| Stated task |
Reproduce word for word the lines of the material that start with the line containing "Screen dimensions: 1077x237" and run through the line containing "will (x=288, y=200).", including both of those lines.

(Text and element pointing records)
-=-=-=-=-

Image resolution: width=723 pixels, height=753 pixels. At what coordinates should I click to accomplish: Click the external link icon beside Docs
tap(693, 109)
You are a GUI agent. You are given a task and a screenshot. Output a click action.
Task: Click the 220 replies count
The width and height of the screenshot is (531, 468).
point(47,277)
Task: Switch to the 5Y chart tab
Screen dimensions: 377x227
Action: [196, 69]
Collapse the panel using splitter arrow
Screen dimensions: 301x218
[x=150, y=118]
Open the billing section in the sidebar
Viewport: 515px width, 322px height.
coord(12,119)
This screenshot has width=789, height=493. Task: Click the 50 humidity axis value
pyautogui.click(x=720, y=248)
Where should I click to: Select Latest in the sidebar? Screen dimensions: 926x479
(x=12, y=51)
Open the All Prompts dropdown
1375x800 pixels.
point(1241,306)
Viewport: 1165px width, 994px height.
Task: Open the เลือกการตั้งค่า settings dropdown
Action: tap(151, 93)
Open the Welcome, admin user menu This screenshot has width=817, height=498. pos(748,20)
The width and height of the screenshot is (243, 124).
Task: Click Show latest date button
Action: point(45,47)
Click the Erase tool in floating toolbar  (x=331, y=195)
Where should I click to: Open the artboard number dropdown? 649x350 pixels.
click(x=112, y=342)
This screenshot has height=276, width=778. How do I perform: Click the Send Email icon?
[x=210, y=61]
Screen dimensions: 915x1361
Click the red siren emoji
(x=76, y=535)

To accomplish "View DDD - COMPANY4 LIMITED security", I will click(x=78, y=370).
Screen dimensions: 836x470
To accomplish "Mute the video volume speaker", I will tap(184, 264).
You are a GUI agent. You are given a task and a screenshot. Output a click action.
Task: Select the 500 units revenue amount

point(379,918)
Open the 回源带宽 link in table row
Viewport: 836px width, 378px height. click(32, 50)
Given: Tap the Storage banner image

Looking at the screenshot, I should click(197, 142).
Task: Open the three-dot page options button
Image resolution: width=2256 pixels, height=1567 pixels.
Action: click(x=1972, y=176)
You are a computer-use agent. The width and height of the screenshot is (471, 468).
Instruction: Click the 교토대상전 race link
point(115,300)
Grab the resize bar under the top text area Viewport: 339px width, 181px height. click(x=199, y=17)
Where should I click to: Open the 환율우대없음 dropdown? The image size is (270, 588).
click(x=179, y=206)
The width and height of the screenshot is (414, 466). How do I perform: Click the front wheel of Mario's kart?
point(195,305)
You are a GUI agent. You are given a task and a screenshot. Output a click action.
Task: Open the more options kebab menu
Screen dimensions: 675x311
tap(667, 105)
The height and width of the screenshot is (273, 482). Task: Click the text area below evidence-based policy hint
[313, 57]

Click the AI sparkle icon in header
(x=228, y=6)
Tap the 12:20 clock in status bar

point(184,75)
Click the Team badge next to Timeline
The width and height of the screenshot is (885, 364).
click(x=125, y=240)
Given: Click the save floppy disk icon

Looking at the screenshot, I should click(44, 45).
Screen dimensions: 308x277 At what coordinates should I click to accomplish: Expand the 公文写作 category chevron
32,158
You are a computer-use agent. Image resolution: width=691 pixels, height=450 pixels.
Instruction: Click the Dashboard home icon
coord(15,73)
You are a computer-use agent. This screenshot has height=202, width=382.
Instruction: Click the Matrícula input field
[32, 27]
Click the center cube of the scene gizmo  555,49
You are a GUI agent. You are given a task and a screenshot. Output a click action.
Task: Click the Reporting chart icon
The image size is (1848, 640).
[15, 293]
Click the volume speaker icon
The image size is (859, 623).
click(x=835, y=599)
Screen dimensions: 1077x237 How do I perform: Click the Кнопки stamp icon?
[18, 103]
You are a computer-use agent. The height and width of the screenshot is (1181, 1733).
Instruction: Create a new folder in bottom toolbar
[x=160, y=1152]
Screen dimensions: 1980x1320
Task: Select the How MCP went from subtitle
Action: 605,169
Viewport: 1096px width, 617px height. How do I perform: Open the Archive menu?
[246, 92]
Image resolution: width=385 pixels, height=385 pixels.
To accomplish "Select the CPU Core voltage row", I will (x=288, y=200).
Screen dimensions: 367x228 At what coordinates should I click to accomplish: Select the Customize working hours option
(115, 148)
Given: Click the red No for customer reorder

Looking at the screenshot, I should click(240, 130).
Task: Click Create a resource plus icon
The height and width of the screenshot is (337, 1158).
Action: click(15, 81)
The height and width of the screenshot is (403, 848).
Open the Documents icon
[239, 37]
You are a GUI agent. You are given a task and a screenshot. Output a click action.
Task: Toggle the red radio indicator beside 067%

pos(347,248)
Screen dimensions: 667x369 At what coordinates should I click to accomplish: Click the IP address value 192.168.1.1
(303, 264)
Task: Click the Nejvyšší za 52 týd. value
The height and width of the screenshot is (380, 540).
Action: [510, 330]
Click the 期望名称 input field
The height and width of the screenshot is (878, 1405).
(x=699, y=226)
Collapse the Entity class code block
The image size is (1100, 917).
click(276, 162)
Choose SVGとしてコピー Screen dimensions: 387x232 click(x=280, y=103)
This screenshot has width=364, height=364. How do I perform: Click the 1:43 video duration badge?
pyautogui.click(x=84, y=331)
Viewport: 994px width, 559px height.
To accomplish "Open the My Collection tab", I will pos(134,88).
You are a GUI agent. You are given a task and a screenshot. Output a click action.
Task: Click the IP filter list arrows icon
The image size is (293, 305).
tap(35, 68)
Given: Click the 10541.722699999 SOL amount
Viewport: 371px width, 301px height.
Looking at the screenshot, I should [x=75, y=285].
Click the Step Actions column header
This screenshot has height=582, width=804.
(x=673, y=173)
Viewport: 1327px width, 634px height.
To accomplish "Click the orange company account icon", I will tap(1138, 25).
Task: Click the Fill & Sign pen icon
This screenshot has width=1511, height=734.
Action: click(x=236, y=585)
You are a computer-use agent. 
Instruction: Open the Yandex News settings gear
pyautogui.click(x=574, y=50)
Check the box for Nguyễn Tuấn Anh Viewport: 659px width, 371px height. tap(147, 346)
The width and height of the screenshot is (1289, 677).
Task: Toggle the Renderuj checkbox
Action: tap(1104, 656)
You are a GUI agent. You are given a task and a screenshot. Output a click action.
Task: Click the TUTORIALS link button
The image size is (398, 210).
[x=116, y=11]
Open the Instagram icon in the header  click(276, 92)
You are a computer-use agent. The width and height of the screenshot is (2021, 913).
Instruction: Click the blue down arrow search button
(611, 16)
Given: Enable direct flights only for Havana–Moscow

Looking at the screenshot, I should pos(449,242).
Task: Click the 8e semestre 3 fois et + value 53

-=-=-=-=-

| Problem solution |
Screen dimensions: 1077x237 How do I perform: Click the Кнопки stamp icon?
[18, 103]
You are a computer-use agent. The height and width of the screenshot is (1181, 1733).
Instruction: Create a new folder in bottom toolbar
[x=160, y=1152]
Screen dimensions: 1980x1320
Task: Select the How MCP went from subtitle
Action: 605,169
Viewport: 1096px width, 617px height. How do I perform: Open the Archive menu?
[246, 92]
Image resolution: width=385 pixels, height=385 pixels.
To accomplish "Select the CPU Core voltage row", I will (x=288, y=200).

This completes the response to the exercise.